**WHAT NEEDS TO BE DONE**. The result should be an exact copy of only the lines from the one with "The width and" through the last line of the data below, with pictures omitted.

**DATA UNDER STUDY**.
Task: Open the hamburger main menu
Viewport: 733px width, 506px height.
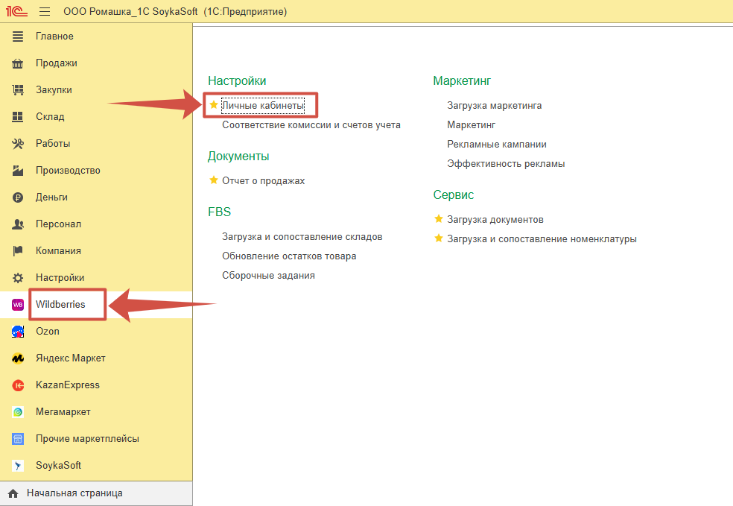Action: (45, 12)
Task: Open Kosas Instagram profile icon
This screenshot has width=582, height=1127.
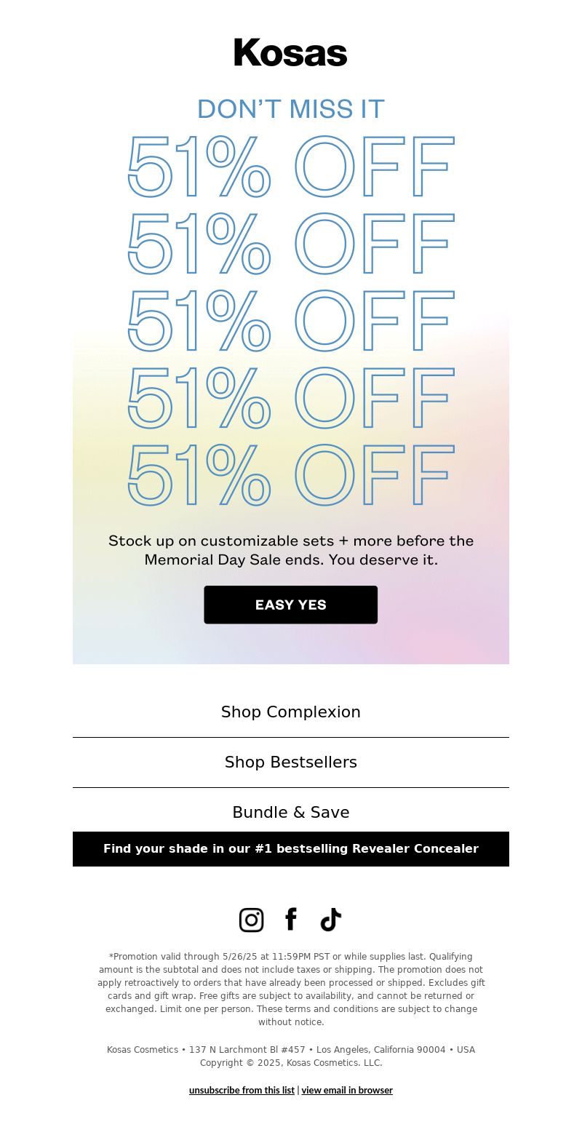Action: point(251,920)
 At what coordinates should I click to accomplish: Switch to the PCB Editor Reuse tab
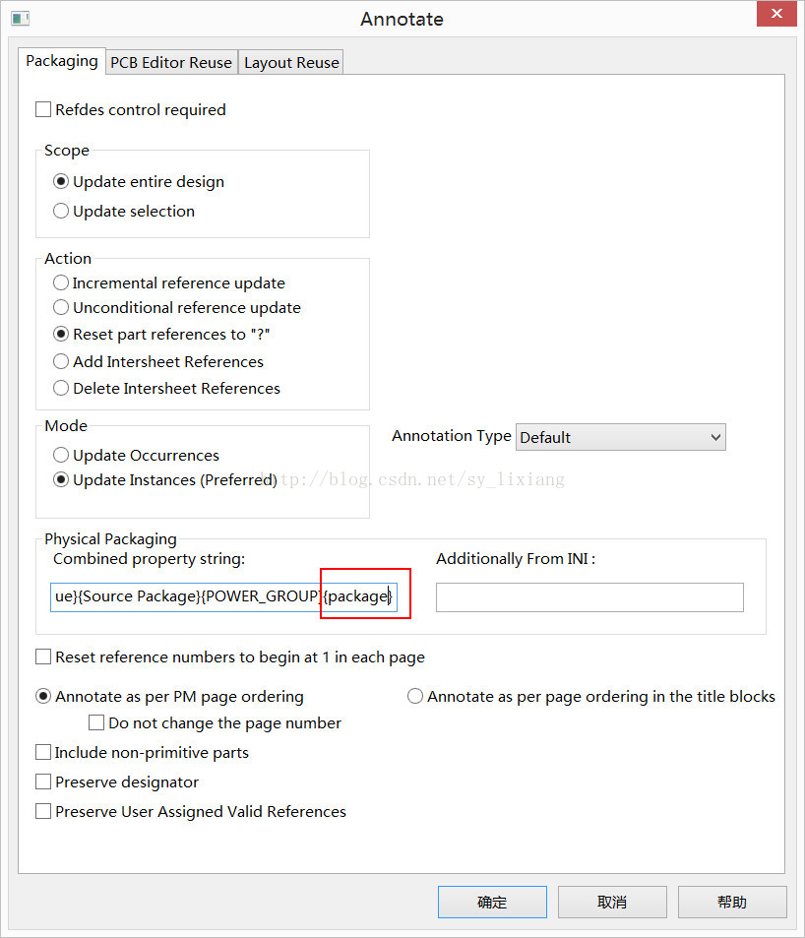171,62
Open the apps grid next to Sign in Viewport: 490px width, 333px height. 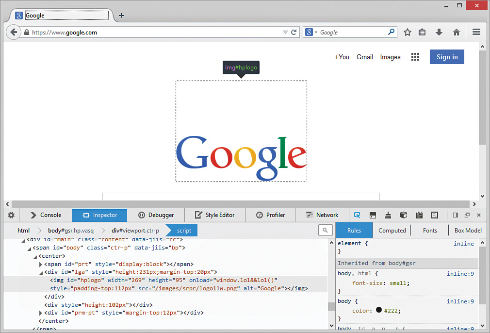(415, 57)
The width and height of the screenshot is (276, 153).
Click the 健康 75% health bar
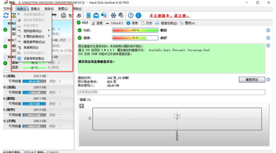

**ANSWER TO THIS TASK**.
The width and height of the screenshot is (276, 153).
Click the 健康 75% health bar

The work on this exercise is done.